Āpítán Xīn Lùn 阿毘曇心論

Abhidharma-hṛdaya-śāstra: Heart Treatise of the Abhidharma by 法勝 (造), 僧伽提婆 (等譯), 慧遠 (等譯)

About the work

The Āpítán Xīn Lùn 阿毘曇心論 (Skt. Abhidharma-hṛdaya-śāstra, CBETA T28n1550) is an Eastern Jin dynasty translation of a Sarvāstivāda Abhidharma manual, 4 juan, attributed to the Venerable Dharmaśreṣṭhin 尊者法勝 (法勝). It was translated by Saṃghadeva 僧伽提婆 (僧伽提婆) together with Huìyuǎn 慧遠 (慧遠) at Lúshān 廬山. The source text reads “晉太元元年僧伽提婆共慧遠於廬山譯” (Eastern Jin, Taiyuan period, Saṃghadeva and Huiyuan at Lúshān). Taiyuan 太元 ran 376–396 CE; Saṃghadeva’s documented work at Lúshān dates primarily to the early 390s, suggesting the translation was made around 391–396 CE. The text belongs to the Hṛdaya tradition, a condensed summary tradition of Sarvāstivāda Abhidharma. The Taisho header “No. 1550 [cf. Nos. 1551, 1552]” connects it with the two related texts KR6l0016 and KR6l0017.

Prefaces

No independent preface survives in the received text. The opening verse (kārikā) praises the teacher and frames the text as a compact summary of Abhidharma categories.

Abstract

The Abhidharma-hṛdaya is the foundational text of a distinct Sarvāstivāda summary tradition, distinct from the elaborate Vibhāṣā commentaries. Attributed to Dharmaśreṣṭhin 法勝 (c. 2nd–3rd century CE), a Sarvāstivāda master, it presents the key Abhidharma categories in verse (kārikā) form with brief prose glosses — a format designed for memorization and teaching. This Hṛdaya (Heart) tradition was enormously influential:

  1. Āpítán xīn lùn (T1550, KR6l0015) — the original text by Dharmaśreṣṭhin
  2. Āpítán xīn lùn jīng (T1551, KR6l0016) — an expanded commentary by Upaśānta/Dharmaśreṣṭhin, translated by Narendrayaśas in the Northern Qi
  3. Zá āpítán xīn lùn (T1552, KR6l0017) — a further elaboration by Dharmatrāta, translated by Saṃghavarman in the Liu Song

Together these three texts represent successive layers of the Abhidharma-hṛdaya tradition. The Abhidharmakośa of Vasubandhu (KR6l0023) can be seen as culminating this tradition by superseding the Hṛdaya texts with a more rigorous verse-and-commentary format.

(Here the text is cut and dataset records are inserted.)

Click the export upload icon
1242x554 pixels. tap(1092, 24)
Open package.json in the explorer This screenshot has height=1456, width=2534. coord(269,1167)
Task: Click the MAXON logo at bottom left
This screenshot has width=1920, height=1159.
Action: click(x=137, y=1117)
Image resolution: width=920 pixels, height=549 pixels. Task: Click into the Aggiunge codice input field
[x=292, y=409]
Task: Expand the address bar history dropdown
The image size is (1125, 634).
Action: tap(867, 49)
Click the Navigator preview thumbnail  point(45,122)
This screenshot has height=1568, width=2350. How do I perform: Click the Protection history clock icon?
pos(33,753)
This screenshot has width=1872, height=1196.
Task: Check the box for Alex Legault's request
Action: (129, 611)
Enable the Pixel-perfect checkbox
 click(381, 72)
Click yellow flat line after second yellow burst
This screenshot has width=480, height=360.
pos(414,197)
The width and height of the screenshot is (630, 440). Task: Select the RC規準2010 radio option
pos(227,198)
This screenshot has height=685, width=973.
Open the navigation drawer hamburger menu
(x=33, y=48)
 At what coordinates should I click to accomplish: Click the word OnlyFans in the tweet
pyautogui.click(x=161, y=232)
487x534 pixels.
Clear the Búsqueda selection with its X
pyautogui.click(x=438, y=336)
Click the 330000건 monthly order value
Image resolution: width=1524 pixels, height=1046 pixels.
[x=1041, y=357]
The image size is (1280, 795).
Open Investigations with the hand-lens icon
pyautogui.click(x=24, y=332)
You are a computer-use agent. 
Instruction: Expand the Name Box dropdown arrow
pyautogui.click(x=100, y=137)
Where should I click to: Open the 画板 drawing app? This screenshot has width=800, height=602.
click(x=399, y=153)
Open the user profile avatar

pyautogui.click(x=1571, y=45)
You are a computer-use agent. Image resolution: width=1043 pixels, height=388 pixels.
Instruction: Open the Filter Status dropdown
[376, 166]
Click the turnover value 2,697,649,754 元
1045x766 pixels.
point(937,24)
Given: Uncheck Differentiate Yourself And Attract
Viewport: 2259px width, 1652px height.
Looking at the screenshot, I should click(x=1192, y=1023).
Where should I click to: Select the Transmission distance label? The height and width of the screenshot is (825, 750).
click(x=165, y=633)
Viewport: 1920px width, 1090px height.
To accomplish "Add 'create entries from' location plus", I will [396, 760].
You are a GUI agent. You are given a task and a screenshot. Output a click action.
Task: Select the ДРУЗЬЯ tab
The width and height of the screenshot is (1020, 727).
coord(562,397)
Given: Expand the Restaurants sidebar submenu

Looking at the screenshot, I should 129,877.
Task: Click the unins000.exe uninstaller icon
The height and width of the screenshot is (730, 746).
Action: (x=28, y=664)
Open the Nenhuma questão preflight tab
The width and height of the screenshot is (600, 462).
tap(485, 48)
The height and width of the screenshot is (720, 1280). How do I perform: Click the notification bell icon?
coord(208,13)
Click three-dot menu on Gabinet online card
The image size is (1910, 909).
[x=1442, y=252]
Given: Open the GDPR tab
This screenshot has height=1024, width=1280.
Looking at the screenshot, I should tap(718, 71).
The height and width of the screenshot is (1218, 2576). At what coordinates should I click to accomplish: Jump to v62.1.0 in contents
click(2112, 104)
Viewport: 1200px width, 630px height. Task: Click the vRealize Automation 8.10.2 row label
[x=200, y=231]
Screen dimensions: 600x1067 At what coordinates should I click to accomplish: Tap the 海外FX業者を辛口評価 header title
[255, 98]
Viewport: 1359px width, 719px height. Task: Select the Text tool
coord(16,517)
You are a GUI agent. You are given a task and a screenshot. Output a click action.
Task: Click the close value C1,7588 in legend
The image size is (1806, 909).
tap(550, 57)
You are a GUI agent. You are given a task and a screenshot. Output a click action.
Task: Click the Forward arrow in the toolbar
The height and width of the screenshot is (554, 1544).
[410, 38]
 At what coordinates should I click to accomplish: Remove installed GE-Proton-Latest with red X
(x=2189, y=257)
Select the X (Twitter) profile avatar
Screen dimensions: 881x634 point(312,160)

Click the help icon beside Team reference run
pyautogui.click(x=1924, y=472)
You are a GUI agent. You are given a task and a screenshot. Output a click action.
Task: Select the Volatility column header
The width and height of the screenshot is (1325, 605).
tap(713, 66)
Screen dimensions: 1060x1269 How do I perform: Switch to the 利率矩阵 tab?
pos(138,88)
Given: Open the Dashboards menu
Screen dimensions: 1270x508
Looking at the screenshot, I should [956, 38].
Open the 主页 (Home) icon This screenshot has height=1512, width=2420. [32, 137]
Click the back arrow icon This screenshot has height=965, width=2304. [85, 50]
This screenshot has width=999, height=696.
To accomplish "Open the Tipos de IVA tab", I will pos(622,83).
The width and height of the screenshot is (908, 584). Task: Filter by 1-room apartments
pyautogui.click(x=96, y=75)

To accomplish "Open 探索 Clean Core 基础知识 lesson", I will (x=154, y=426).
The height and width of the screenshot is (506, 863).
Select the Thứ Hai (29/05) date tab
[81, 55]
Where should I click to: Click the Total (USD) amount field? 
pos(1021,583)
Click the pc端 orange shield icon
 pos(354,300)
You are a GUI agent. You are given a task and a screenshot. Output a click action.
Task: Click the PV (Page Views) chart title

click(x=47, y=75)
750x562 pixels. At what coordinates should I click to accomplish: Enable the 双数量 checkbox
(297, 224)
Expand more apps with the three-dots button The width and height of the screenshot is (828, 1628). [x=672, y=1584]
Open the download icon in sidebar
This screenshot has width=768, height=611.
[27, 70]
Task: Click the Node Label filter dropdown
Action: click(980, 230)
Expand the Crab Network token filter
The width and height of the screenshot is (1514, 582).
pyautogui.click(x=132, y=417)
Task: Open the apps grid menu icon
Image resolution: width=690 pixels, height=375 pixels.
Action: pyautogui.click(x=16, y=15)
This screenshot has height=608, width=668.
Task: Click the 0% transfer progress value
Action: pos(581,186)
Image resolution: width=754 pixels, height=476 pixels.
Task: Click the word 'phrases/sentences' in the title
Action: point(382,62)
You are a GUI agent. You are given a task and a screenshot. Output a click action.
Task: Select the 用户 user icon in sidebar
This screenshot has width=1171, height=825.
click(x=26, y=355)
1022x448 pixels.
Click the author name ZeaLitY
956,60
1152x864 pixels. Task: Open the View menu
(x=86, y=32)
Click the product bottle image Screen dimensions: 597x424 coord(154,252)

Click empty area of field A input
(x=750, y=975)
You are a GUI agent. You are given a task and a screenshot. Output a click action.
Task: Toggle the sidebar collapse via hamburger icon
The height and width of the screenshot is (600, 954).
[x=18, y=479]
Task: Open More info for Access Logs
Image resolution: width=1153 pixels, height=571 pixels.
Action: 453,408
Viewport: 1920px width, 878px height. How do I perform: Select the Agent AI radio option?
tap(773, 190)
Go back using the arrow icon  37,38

The collaboration between Saṃghadeva and the Chinese master Huìyuǎn (344–416 CE) at Lúshān was historically significant: Huìyuǎn is the founder of the Pure Land tradition in China, and his collaboration with the Abhidharma translator Saṃghadeva shows the breadth of his scholarly interests.

Translations and research

  • Frauwallner, Erich. Studies in Abhidharma Literature. Albany: SUNY Press, 1995, pp. 191–218. — analysis of the Hṛdaya tradition.
  • Dhammajoti, Bhikkhu KL. Sarvāstivāda Abhidharma. 4th ed. Hong Kong: Centre of Buddhist Studies, 2009.
  • Willemen, Dessein, and Cox. Sarvāstivāda Buddhist Scholasticism. Leiden: Brill, 1998.